The FIA and the Formula One Teams’ Association held last-minute talks on Thursday in a bid to strike a peace deal over the future of the sport ahead the publication of the 2010 entry list tomorrow.
Following a meeting of the eight remaining FOTA teams on Wednesday, Reuters reports that the teams’ body met with FIA president Max Mosley in London to try to end the long-running dispute which has threatened to split the sport in two.
The FIA is due to reveal on Friday which teams will comprise an expanded 26-car grid next year, yet FOTA has only submitted a conditional block entry for all its eight members.
The FOTA teams are adamant that they are only willing to compete next season if the contentious £40m budget cap, and two-tier championship the rules as published would create, is scrapped and the 2009 regulations continue to stand instead.
They have also insisted that a new Concorde Agreement be signed by Friday, while promising in return that should their conditions be met they will commit to the sport until 2012.
Williams and Force India have already lodged unconditional entries – both independent outfits citing existing contractual obligations as the reason why they broke ranks with FOTA – while at least 10 embryonic teams have made bids to claim the minimum of three new places available.

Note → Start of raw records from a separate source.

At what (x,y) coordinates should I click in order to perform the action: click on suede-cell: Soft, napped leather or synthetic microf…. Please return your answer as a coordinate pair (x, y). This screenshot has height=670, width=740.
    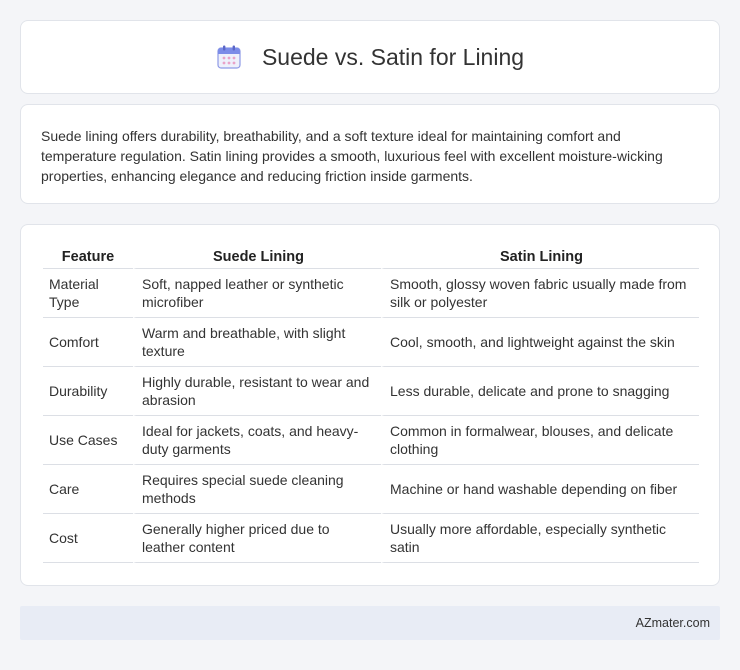
    Looking at the image, I should click on (257, 294).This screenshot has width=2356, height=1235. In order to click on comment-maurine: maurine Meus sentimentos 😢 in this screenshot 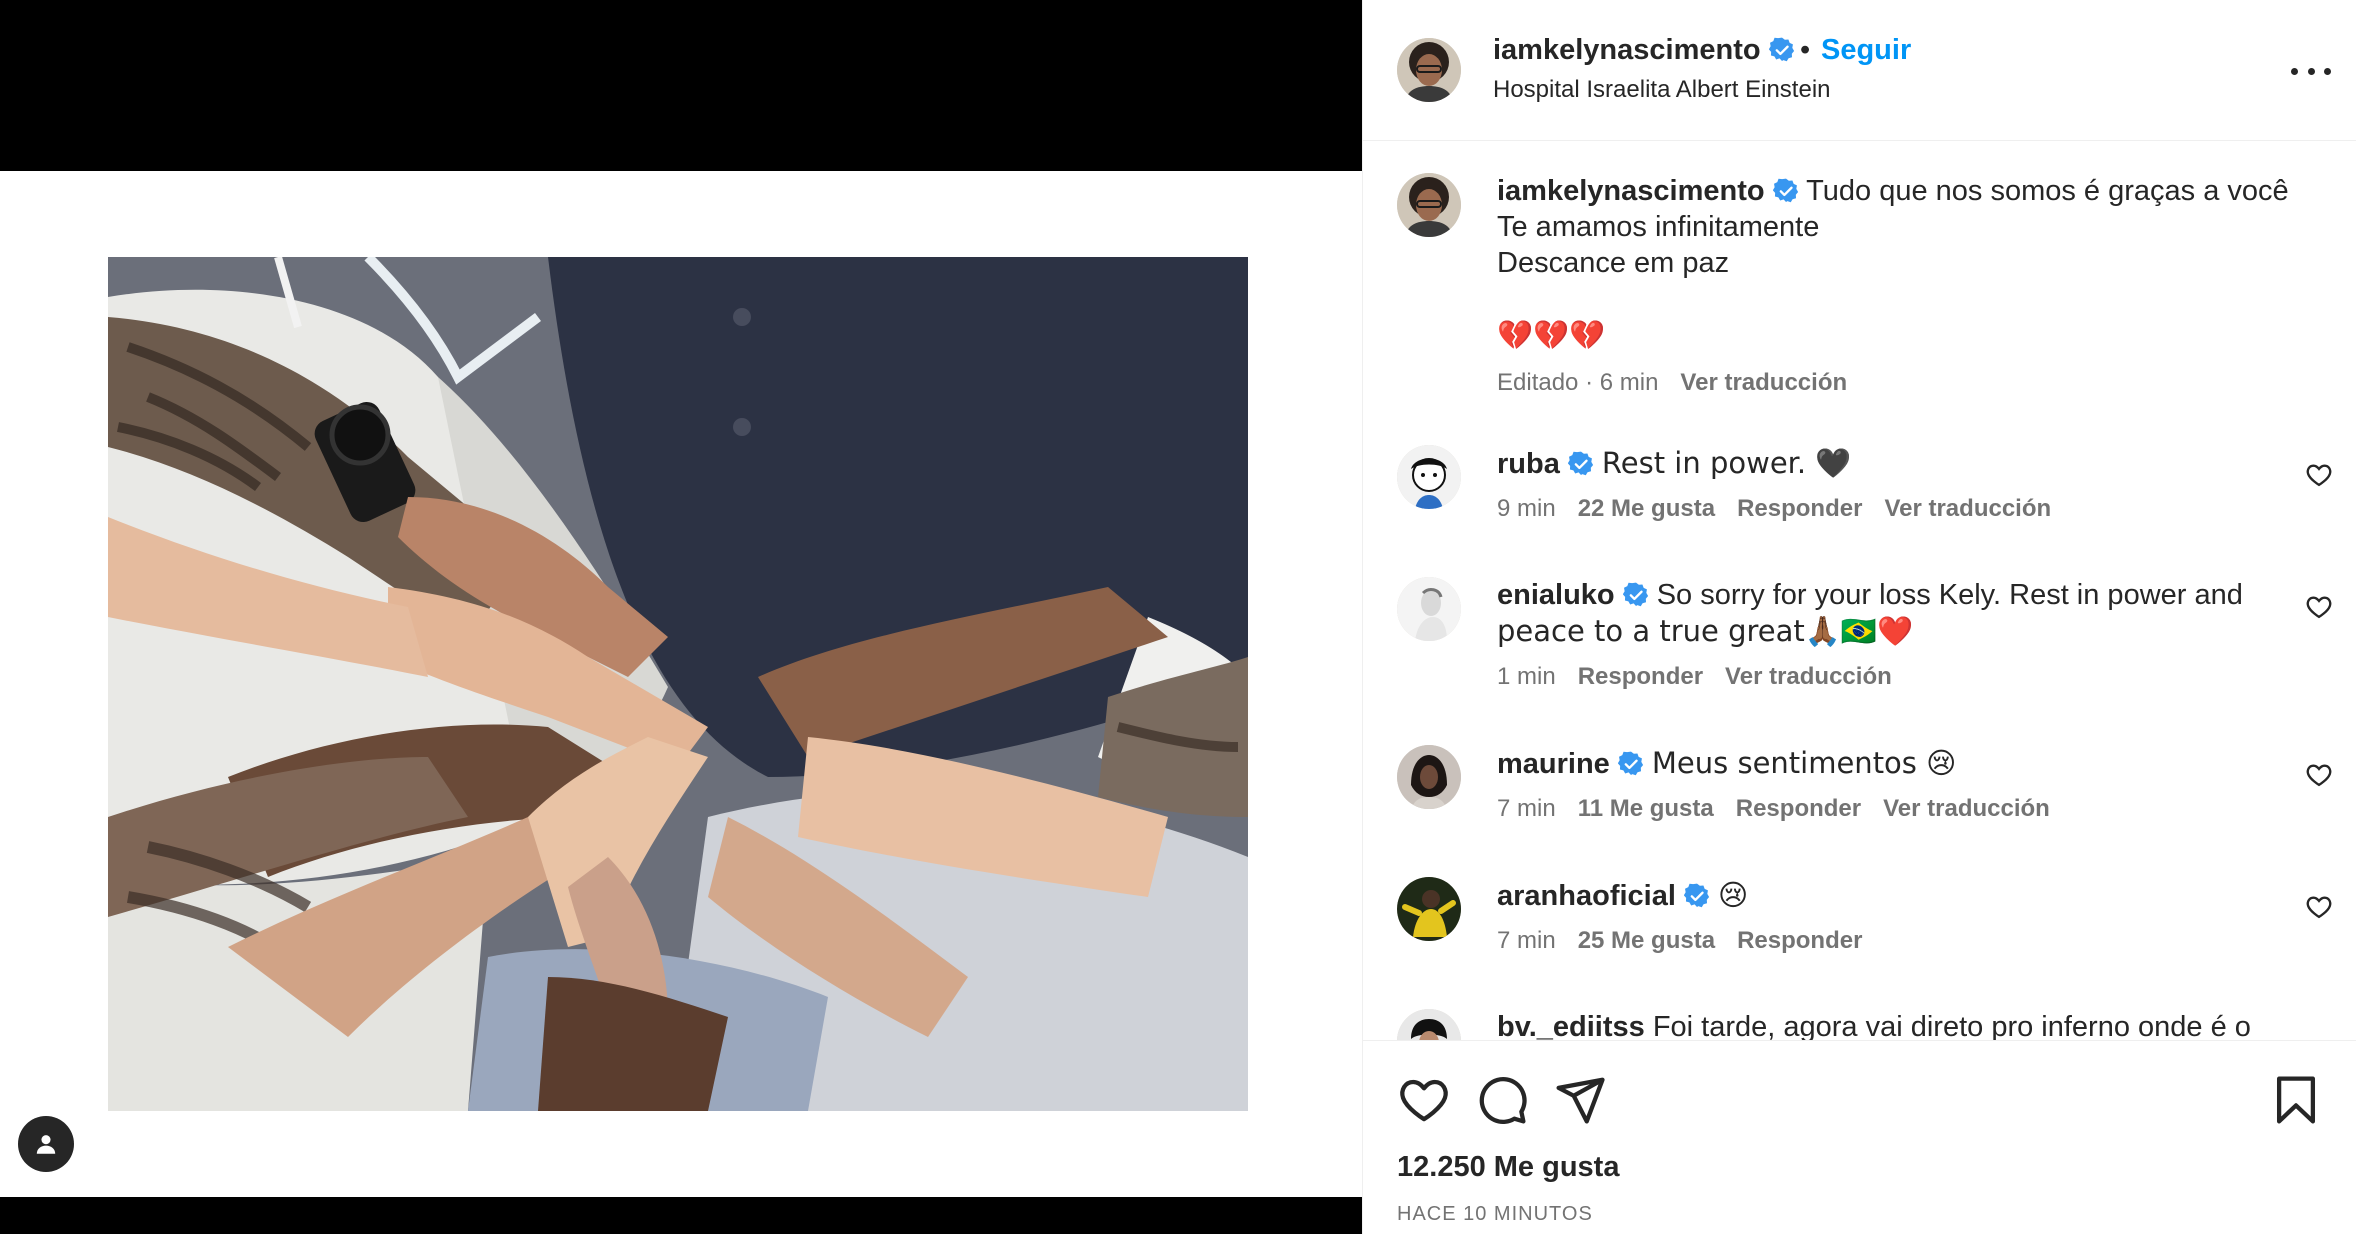, I will do `click(1726, 764)`.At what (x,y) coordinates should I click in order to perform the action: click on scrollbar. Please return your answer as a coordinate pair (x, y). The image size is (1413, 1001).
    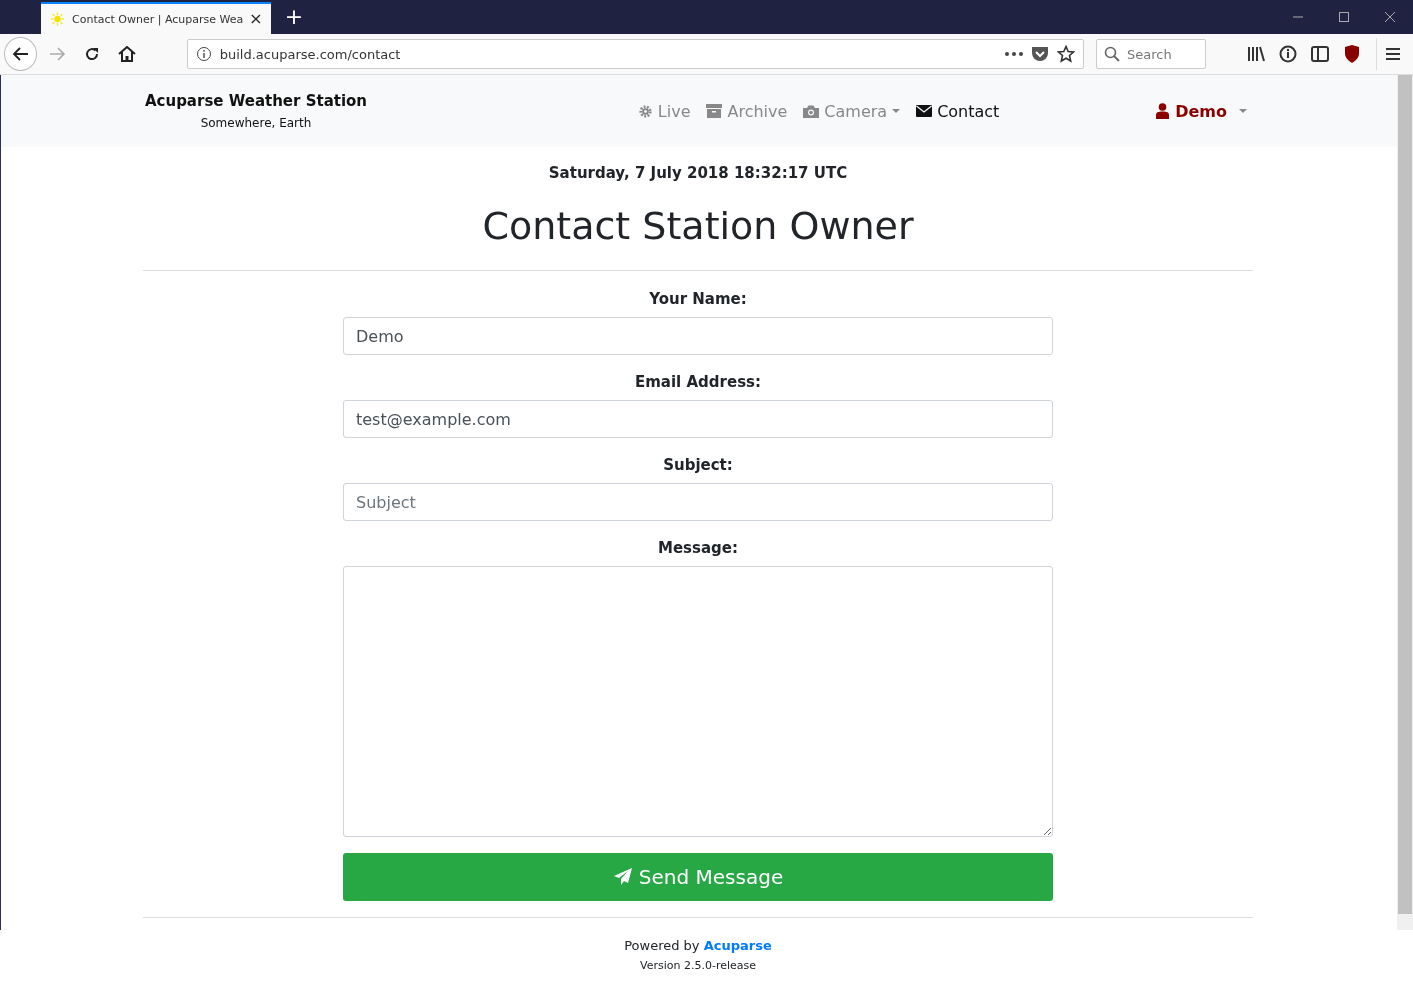
    Looking at the image, I should click on (1405, 502).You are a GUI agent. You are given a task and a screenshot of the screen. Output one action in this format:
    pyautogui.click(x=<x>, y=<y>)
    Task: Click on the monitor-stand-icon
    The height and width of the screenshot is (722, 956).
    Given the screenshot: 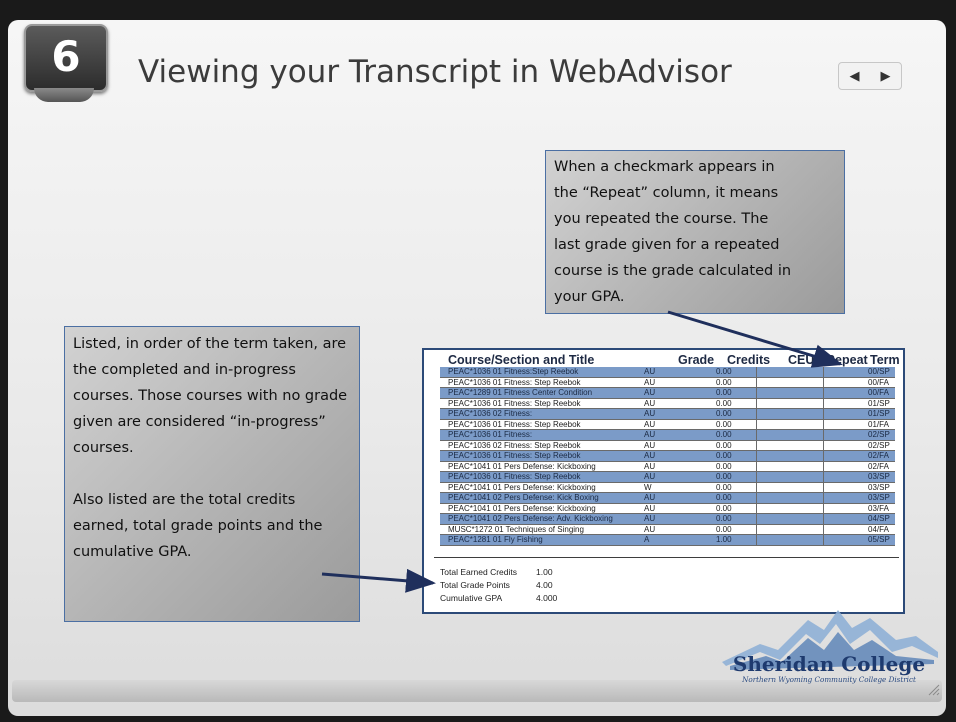 What is the action you would take?
    pyautogui.click(x=64, y=95)
     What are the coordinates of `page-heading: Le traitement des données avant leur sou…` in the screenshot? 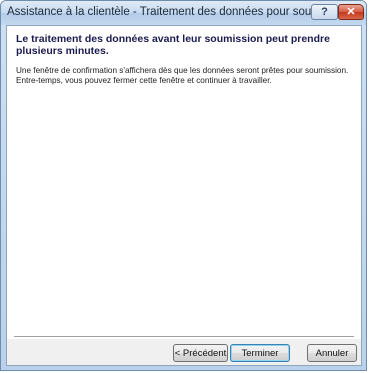 It's located at (173, 45).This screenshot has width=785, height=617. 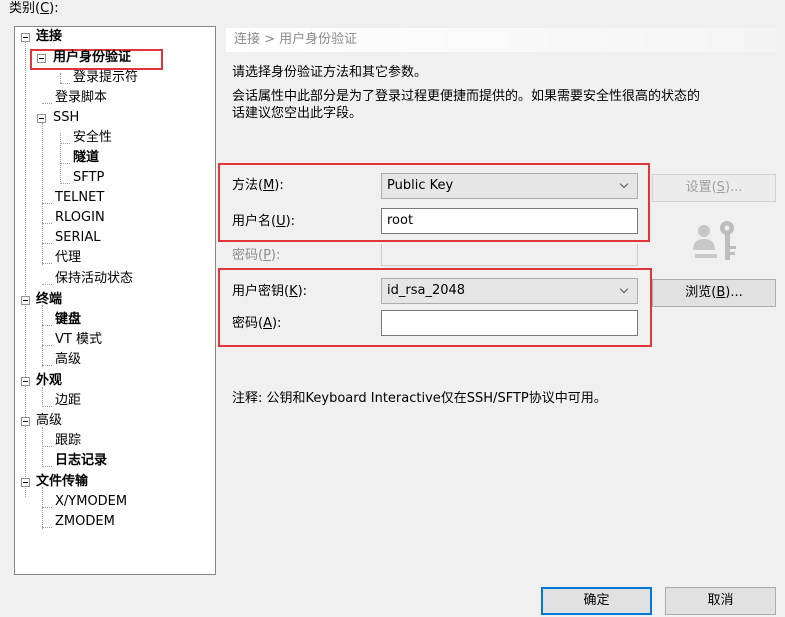 What do you see at coordinates (510, 323) in the screenshot?
I see `passphrase-field` at bounding box center [510, 323].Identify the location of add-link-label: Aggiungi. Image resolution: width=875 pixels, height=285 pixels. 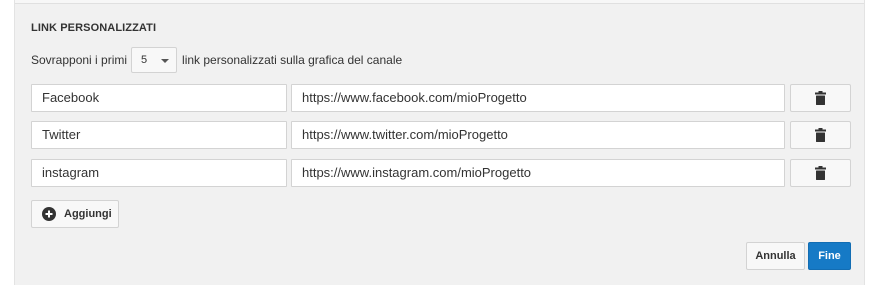
(88, 214).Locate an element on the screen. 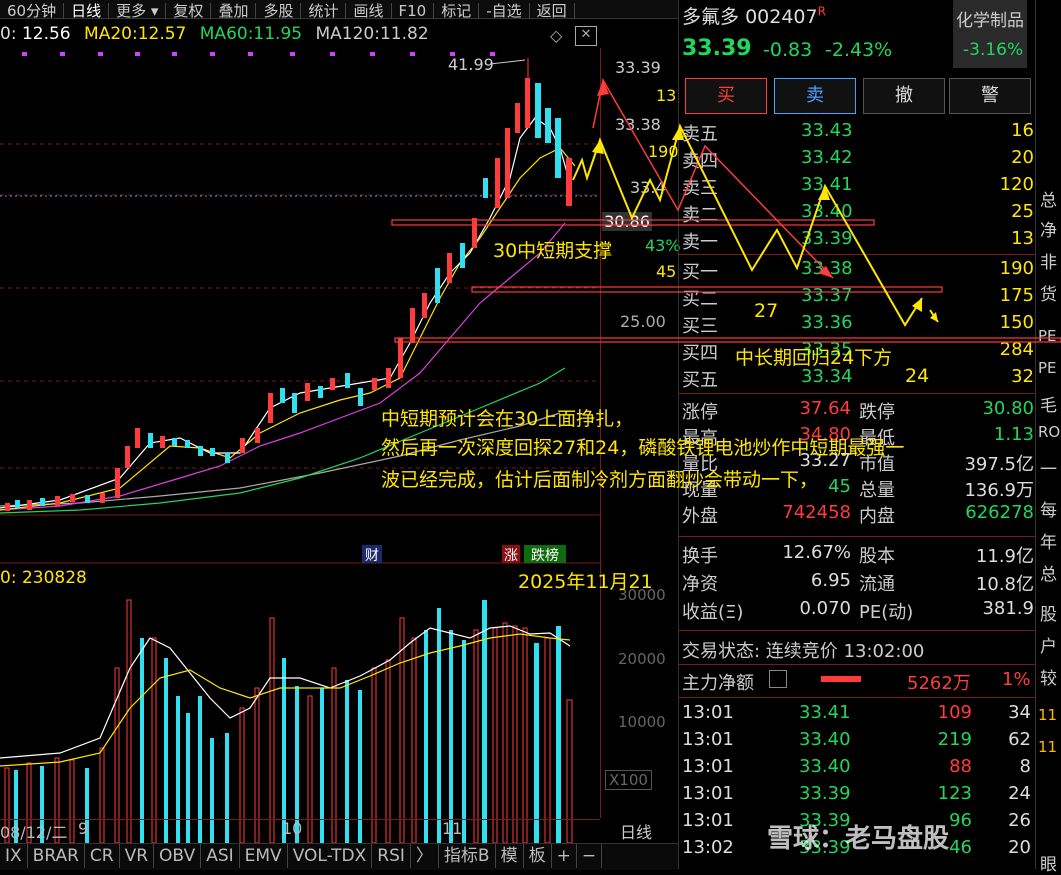 This screenshot has width=1061, height=875. annotation-24: 24 is located at coordinates (918, 376).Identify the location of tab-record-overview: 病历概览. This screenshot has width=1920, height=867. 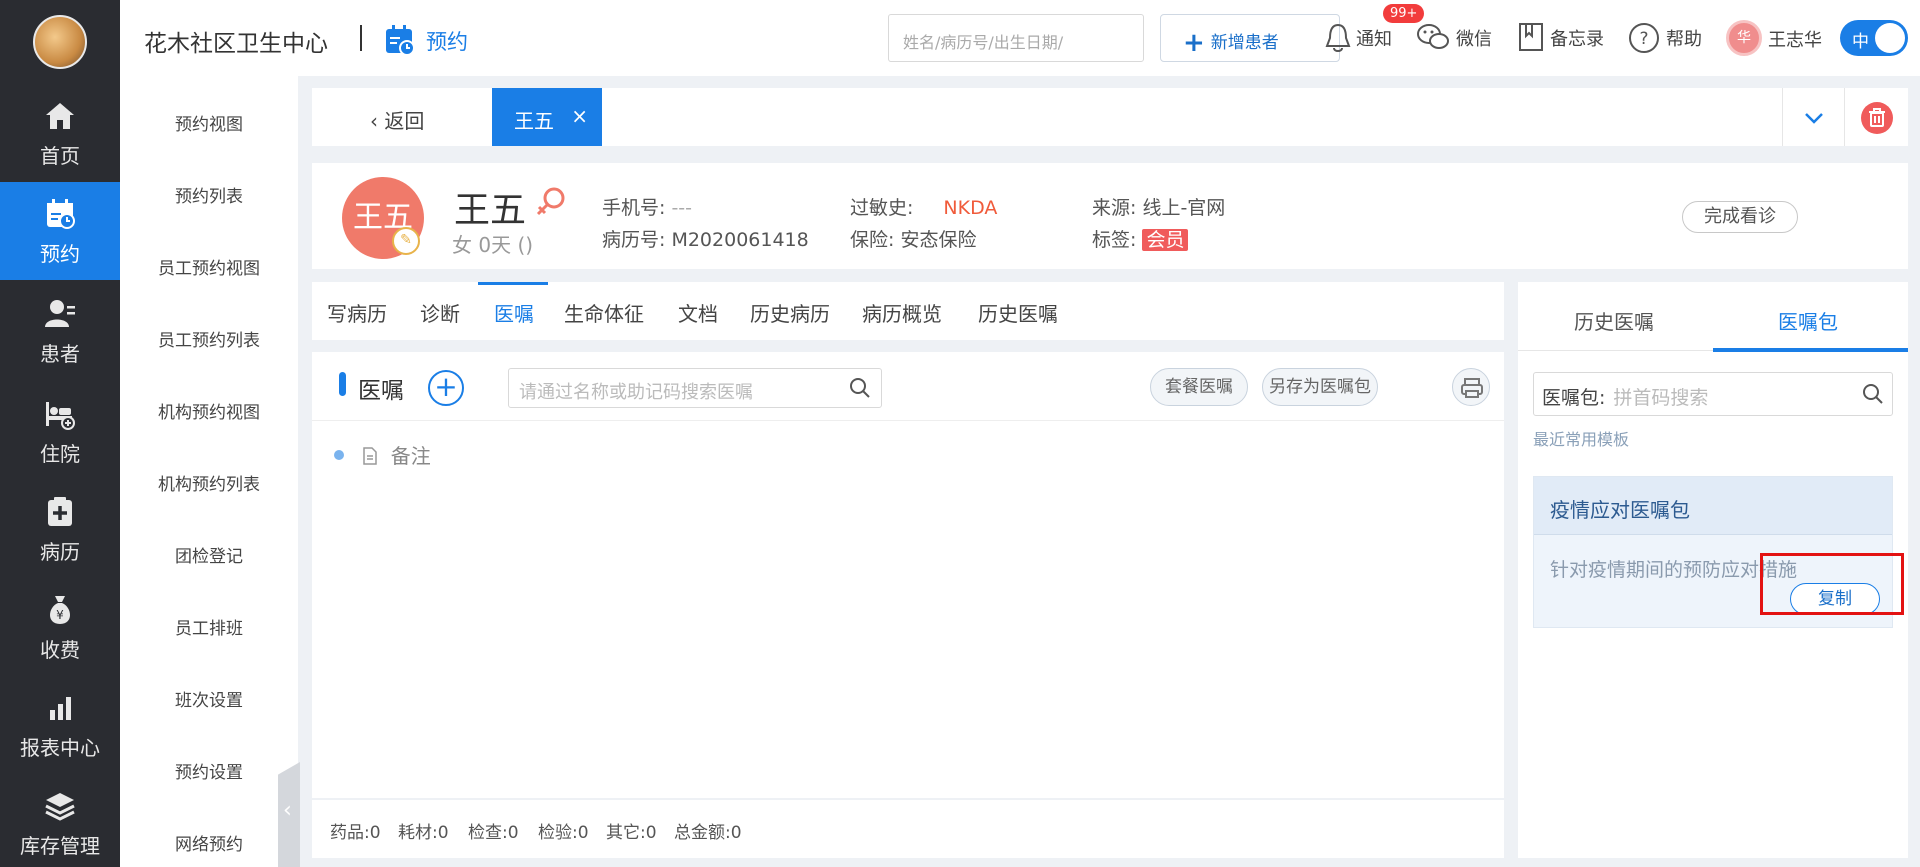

With both FOTA and FIA president Max Mosley having adopted hard-line stances over their respective visions for how cost-cutting should be achieved, it has raised the spectre that the 2010 entry list won’t include any of the major manufacturer teams and could potentially trigger a breakaway series.
However, while Mosley has previously indicated he is not willing to budge from his £40m budget cap figure, it appears that the FIA president is now prepared to soften his stance in a bid to avert a manufacturer exodus.
Following the series of crisis talks involving FOTA and the governing body over the Monaco Grand Prix weekend last month, it has emerged that Mosley wrote to FOTA chairman Luca di Montezemolo offering a series of compromises to the dissenting squads.
Reuters reports that the FIA president said he would consider raising the budget cap limit as high as €100m for 2010, before dropping to his originally intended figure of €45m a year later.
Mosley also said he would scrap the particularly unpopular two-tier nature of the budget cap, which had offered teams that run under it extra technical freedoms.
"We can agree that all teams race under the same 2010 rules," the news agency quotes Mosley’s letter as saying.
“These would be as published, but with the technical and sporting advantages originally offered to cost-cap teams deleted.”
In addition, the existing teams would have to help new squads get up to speed with F1 through a transfer of know-how and expertise in 2010 and potentially 2011, while one employee’s wages, such as those of a 'star' designer, could remain outside the capped costs along with drivers' salaries.